When you build a character, the key is defining three goals for them. Each is set within a specific domain, and they are intended to be in conflict (at least potentially). One is something personal that the character wants. One is something to do with your family. The final one is a hero, someone that the character respects or wishes to follow in the footsteps of.
The hero influence is the way that generations are connected - after the first episode, the characters from previous episodes will return as hero influences for the new characters.
Game play is described with aggressive scene-framing, with the GM setting up each scene so that it pushes towards a choice between the three influences for at least one character. When it comes to conflict, the player must choose which one the character goes with, and rolls against the corresponding influence score.
Passions change when a character fails and calls for a re-roll. Re-rolls are always allowed, but they cause the character's passions to become more extreme. The three influence scores always add up to 100, and each re-roll has you add to one (and thus subtract from the others). However, you may reorganize the scores after any change.
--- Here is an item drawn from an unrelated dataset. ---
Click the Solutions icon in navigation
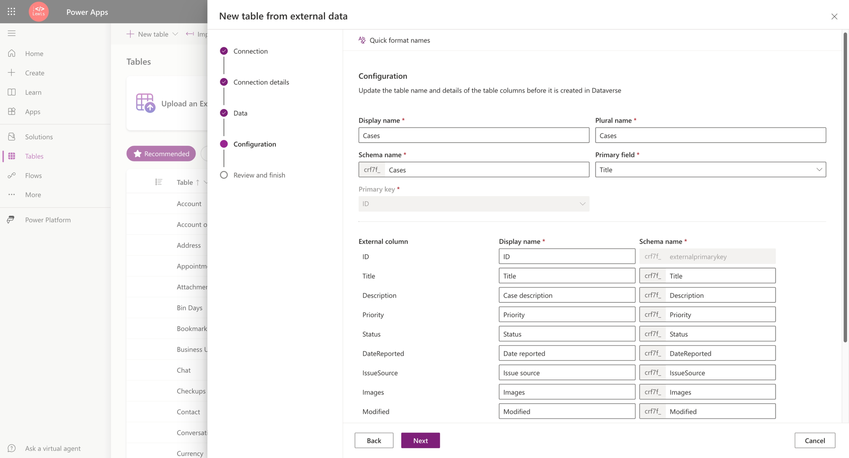pyautogui.click(x=12, y=137)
So you can adjust what your character feels in a fairly extreme manner as play goes on - maybe the hero abandons their quest to regain the throne in a desire for glory in battle, for example.
This all stops when you reach 100 in one of the influences (and so 0 in the others). At this point, the character's story is done, and you get to describe how their life went, with the (now permanent) choice made.
So it seems like the game is about passionate, epic stories of larger than life characters making larger than life choices about how to live. Each episode is short (that is, you are expected to play through each generation in a session or two). I get a real feeling that the game will come into its own as you play through many generations and build up a history of the nations that have been guided by your heroes.
Play reports I've read seem to confirm that the individual stories work as I expect, but I don't recall seeing any that have gone over the generations.